* READING PASSAGE
****
It is undisputed that by requiring a permit for “any redeposit,” 33 CFR § 323.2(d)(l)(iii) (emphasis added), the Tulloch Rule covers incidental fallback. According to the agencies, incidental fallback occurs, for example, during dredging, “when a bucket used to excavate material from the bottom of a river, stream, or wetland is raised and soils or sediments fall from the bucket back into the water.” Agencies’ Br. at 13. (There is no indication that the rule would not also reach soils or sediments falling out of the bucket even before it emerged from the water.) Fallback and other redeposits also occur during mechanized landclearing, when bulldozers and loaders scrape or displace wetland soil, see 58 Fed.Reg. 45,017-18, as well as during ditching and channelization, when draglines or baekhoes are dragged through soils and sediments. See id. at 45,018. Indeed, fallback is a practically inescapable byproduct of all these activities. .In the preamble to the Tulloch Rule the Corps noted that “it is virtually impossible to conduct mechanized landelearing, ditching, channelization or excavation in waters of the United States without causing incidental redeposition of dredged material (however small or temporary) in the process.” Id. at 45,017. As a result, the Tulloch Rule effectively requires a permit for all those activities, subject to a limited exception for ones that the Corps in its discretion deems to produce no adverse effects on waters of the United States.

* * *

The plaintiffs claim that the Tulloch Rule exceeds the Corps’s statutory jurisdiction under § 404, which, as we have noted, extends only to “discharge,” defined as the “addition of any pollutant to navigable waters.” 33 U.S.C. §§ 1344,1362(12). It argues that fallback, which returns dredged material virtually to the spot from which it came, cannot be said to constitute an addition of anything. Therefore, the plaintiffs contend, the Tulloch Rule conflicts with the statute’s unambiguous terms and cannot survive even the deferential scrutiny called for by Chevron U.S.A., Inc. v. NRDC, 467 U.S. 837, 104 S.Ct. 2778, 81 L.Ed.2d 694 (1984). The “jurisdictional” character of the issue has no effect on the level of deference, Oklahoma Natural Gas Co. v. FERC, 28 F.3d 1281, 1283-84 (D.C.Cir.1994), as the plaintiffs seem to acknowledge by their silence on the subject.

The agencies argue that the terms of the Act in fact demonstrate that fallback may be classified as a discharge. The Act defines a discharge as the addition of any pollutant to navigable waters, 33 U.S.C. § 1362(12), and defines “pollutant” to include “dredged spoil,” as well as “rock,” “sand,” and “cellar dirt.” Id. § 1362(6). The Corps in turn defines “dredged material” as “material that is excavated or dredged from waters of the United States,” 33 CFR § 323.2(c), a definition that is not challenged here. Thus, according to the agencies, wetland soil, sediment, debris or other material in the waters of the United States undergoes a legal metamorphosis during the dredging process, becoming a “pollutant” for purposes of the Act. If a portion of the material being dredged then falls back into the water, there has been an addition of a pollutant to the waters of the United States. Indeed, according to appellants National Wildlife Federation et al. (“NWF”), who intervened as defendants below, this reasoning demonstrates that regulation of redeposit is actually required by the Act.
****
* GIVEN INFORMATION
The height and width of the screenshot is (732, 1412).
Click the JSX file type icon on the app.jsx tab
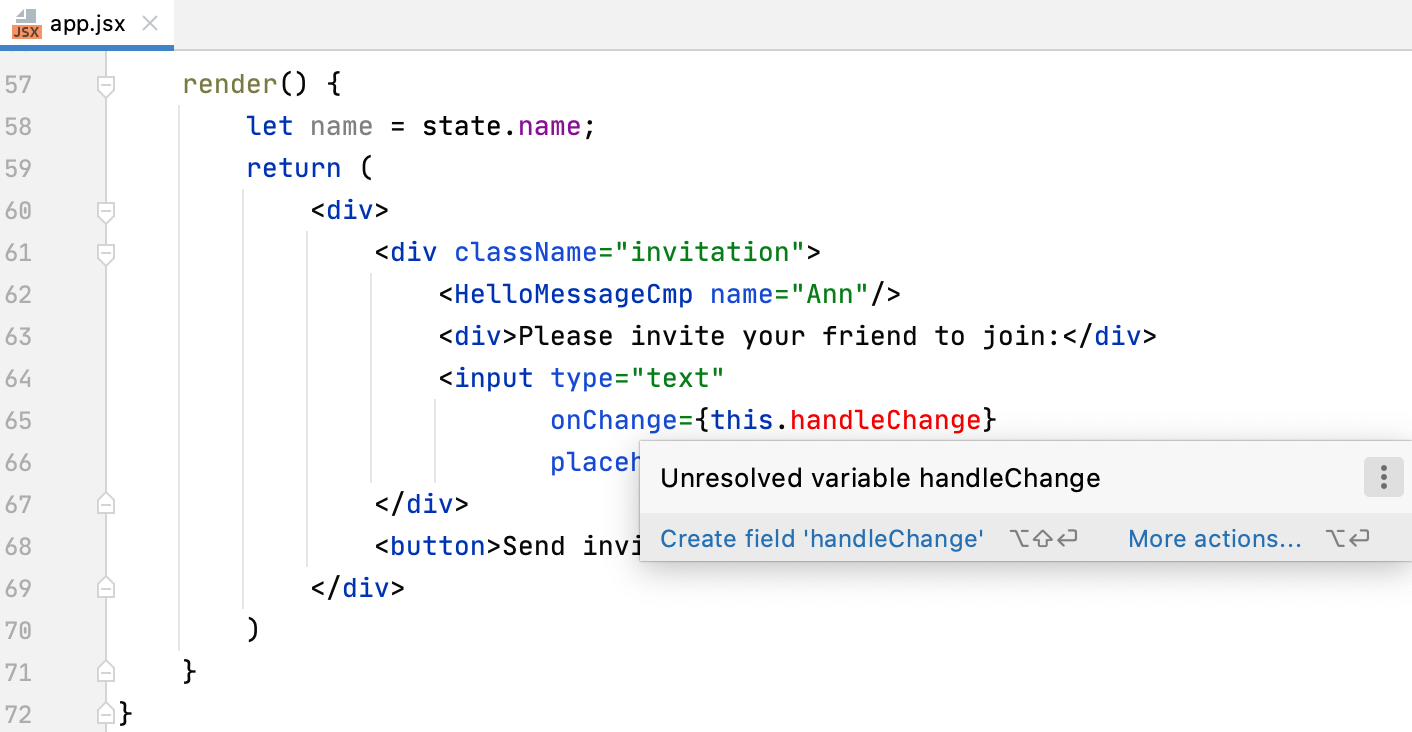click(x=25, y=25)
****
* PROBLEM
Please reproduce the stretch of the Tulloch Rule passage from "The plaintiffs claim" through "on the subject.", swapping each "plaintiffs" for "challengers".

* RESULT BELOW
The challengers claim that the Tulloch Rule exceeds the Corps’s statutory jurisdiction under § 404, which, as we have noted, extends only to “discharge,” defined as the “addition of any pollutant to navigable waters.” 33 U.S.C. §§ 1344,1362(12). It argues that fallback, which returns dredged material virtually to the spot from which it came, cannot be said to constitute an addition of anything. Therefore, the challengers contend, the Tulloch Rule conflicts with the statute’s unambiguous terms and cannot survive even the deferential scrutiny called for by Chevron U.S.A., Inc. v. NRDC, 467 U.S. 837, 104 S.Ct. 2778, 81 L.Ed.2d 694 (1984). The “jurisdictional” character of the issue has no effect on the level of deference, Oklahoma Natural Gas Co. v. FERC, 28 F.3d 1281, 1283-84 (D.C.Cir.1994), as the challengers seem to acknowledge by their silence on the subject.